Eric Klein: Thanks, Dr. Morgans. Pleased to be here and to have the opportunity to actually discuss two papers that are related to a unique cohort of patients with early stage prostate cancer. So the project goes back about 20 years, and it's a description of 20-year outcomes based on pathology and Oncotype GPS score in a little over 400 patients that were used to develop the Oncotype GPS score. And the context is we were trying to find a tool that could improve our ability to predict patients who were safe for active surveillance. The endpoint of the first study was adverse pathology, which as you see here, is high-grade prostate cancer or disease outside the prostate. And the reason we picked those is that generally speaking, when we know a patient has these features of adverse pathology, whether that's an original diagnosis or while they're being followed for active surveillance, that they're not good candidates for active surveillance. And the data that I'm going to show you now from the paper actually bears that out.

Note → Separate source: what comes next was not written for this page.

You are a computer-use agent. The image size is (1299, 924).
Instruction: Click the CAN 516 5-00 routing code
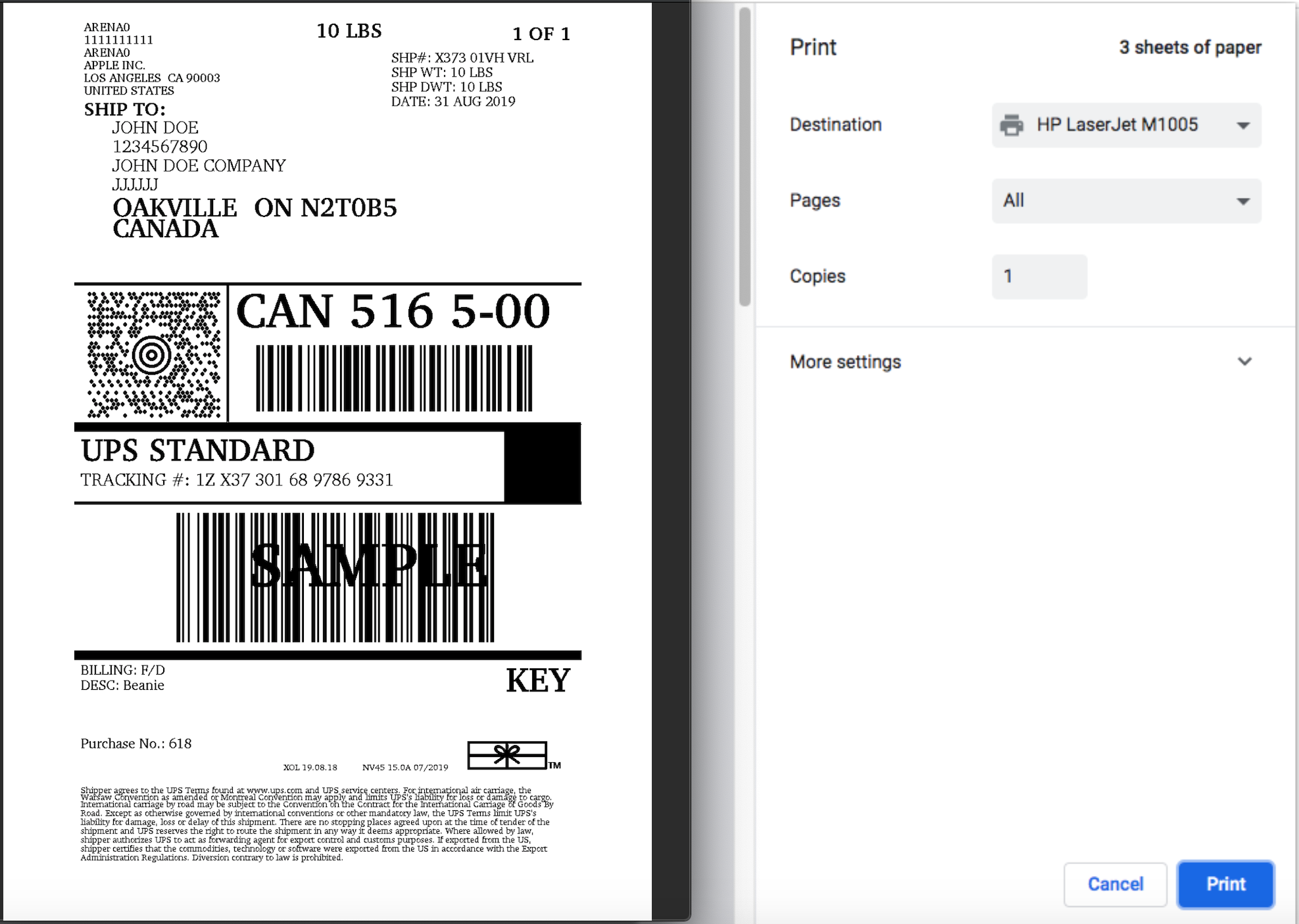click(x=393, y=310)
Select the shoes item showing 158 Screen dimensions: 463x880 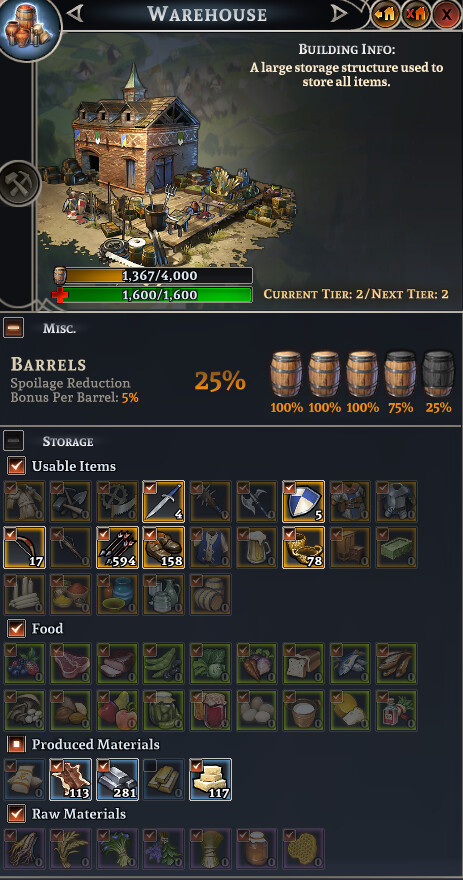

So this shows 20-year risk of distant metastasis on the left and 20-year risk of prostate cancer-specific mortality in this cohort as predicted by the definition of adverse pathology there. So you see in the red line, these are individuals who had adverse pathology and at 20 years of almost 25% who had those features had metastatic disease, and about 7% had died of prostate cancer. So the question then comes up is what does this have to do with active surveillance? So we did a subset analysis, looking at patients who had biopsy and clinical features of intermediate, favorable intermediate, and low-risk disease are generally considered safe for active surveillance now. And what we found was that even if you start with those characteristics, and it seems you're eligible for active surveillance, if you have adverse path, even when you start out with good clinical features, you still have a significant risk of adverse outcome.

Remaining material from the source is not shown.